The reason sequels, reboots, and remakes become mixed up in this desire is because our broken world is deficient to satisfy our hunger. Instead, we attach the desire to something more tangible, but still vague enough to provide an ineffable hope, like memories of feelings we have had in certain times in our past, when things seemed just right. We can expect evidence of this reality when we go to the movies. We are drawn to sequels and prequels because they promise to take us back to a place we remember enjoying. We are drawn to reboots and remakes because they promise to recreate encounters with characters and stories that once gave us comfort. We love these films because they promise to give us something we remember being perfect.

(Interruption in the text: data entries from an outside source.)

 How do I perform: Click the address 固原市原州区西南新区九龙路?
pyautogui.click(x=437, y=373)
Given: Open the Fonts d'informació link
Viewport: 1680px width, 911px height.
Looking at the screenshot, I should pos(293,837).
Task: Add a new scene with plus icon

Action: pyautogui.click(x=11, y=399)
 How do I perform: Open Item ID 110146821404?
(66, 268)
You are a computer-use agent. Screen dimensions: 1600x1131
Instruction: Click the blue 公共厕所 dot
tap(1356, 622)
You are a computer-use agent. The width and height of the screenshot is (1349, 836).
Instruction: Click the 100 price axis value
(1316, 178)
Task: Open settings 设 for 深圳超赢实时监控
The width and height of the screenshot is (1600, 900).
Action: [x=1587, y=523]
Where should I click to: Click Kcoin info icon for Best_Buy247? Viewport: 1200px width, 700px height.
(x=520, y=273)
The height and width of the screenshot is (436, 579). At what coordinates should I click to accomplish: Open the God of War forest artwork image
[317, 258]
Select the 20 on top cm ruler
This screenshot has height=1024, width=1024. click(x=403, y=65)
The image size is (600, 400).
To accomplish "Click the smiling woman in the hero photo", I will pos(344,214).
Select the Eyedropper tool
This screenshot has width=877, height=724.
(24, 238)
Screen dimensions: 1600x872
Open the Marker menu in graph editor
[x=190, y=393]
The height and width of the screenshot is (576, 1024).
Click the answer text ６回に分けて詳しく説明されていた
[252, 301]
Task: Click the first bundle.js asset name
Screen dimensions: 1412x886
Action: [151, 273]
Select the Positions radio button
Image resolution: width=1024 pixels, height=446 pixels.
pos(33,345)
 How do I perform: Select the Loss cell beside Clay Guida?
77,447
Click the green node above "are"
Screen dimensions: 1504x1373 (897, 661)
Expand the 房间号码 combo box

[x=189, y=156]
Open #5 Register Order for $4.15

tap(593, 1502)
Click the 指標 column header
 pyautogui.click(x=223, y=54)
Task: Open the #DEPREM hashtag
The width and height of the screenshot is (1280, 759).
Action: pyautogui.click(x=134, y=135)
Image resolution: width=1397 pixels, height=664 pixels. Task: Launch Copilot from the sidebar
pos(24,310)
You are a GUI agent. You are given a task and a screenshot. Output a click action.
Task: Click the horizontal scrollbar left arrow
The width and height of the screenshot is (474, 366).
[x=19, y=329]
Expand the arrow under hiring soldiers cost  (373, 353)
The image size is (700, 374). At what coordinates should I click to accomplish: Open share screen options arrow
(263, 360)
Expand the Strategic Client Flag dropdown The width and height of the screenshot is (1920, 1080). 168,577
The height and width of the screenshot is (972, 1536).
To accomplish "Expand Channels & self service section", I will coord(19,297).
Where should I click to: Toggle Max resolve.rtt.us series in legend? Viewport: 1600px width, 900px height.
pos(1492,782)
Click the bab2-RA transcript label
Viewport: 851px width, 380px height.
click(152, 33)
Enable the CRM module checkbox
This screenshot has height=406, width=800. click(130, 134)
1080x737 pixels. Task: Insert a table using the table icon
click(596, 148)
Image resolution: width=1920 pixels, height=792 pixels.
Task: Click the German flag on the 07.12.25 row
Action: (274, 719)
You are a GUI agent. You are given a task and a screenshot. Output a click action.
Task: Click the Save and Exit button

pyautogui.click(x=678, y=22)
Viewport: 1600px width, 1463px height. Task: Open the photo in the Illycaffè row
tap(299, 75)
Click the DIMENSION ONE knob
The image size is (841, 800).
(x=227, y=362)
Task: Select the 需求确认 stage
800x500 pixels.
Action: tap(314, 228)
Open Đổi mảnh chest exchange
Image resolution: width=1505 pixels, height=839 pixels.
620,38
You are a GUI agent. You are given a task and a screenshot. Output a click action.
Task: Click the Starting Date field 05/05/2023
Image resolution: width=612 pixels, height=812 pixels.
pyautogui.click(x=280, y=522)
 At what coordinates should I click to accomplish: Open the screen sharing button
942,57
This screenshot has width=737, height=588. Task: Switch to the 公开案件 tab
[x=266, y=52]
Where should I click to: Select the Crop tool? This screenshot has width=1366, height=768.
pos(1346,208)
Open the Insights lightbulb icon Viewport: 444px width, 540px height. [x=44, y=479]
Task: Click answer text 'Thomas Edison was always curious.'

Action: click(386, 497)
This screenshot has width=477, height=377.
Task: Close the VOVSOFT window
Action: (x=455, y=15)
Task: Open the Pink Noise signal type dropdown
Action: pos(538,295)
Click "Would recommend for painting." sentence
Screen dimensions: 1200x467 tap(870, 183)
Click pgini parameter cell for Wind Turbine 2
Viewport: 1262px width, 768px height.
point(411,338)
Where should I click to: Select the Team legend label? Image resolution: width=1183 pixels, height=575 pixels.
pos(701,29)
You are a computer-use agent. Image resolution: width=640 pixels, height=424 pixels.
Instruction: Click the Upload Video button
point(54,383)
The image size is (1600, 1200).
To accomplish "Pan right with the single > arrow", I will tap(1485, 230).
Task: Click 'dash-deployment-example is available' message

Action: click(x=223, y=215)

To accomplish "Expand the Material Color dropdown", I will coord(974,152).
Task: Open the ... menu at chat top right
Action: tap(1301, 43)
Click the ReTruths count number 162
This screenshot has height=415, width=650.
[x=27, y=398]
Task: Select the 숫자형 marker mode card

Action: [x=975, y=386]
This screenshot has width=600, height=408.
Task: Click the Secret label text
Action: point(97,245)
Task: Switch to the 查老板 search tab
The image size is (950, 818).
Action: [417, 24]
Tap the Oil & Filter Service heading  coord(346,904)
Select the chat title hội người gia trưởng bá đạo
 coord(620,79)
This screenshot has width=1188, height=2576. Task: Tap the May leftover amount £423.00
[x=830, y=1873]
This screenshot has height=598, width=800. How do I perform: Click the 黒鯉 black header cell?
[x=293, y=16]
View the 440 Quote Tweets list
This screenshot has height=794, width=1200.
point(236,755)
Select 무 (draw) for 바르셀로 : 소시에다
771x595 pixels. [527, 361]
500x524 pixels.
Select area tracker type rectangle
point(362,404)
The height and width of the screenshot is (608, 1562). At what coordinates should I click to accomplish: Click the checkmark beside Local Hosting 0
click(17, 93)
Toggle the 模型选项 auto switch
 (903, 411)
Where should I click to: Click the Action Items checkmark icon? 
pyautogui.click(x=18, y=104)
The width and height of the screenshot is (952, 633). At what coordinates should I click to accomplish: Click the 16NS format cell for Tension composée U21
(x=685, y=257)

As C.S. Lewis says: “The books or the music in which we thought the beauty was located will betray us if we trust to them; it was not in them, it only came through them, and what came through them was longing. These things—the beauty, the memory of our own past—are good images of what we really desire; but if they are mistaken for the thing itself they turn into dumb idols, breaking the hearts of their worshippers. For they are not the thing itself; they are only the scent of a flower we have not found, the echo of a tune we have not heard, news from a country we have never yet visited.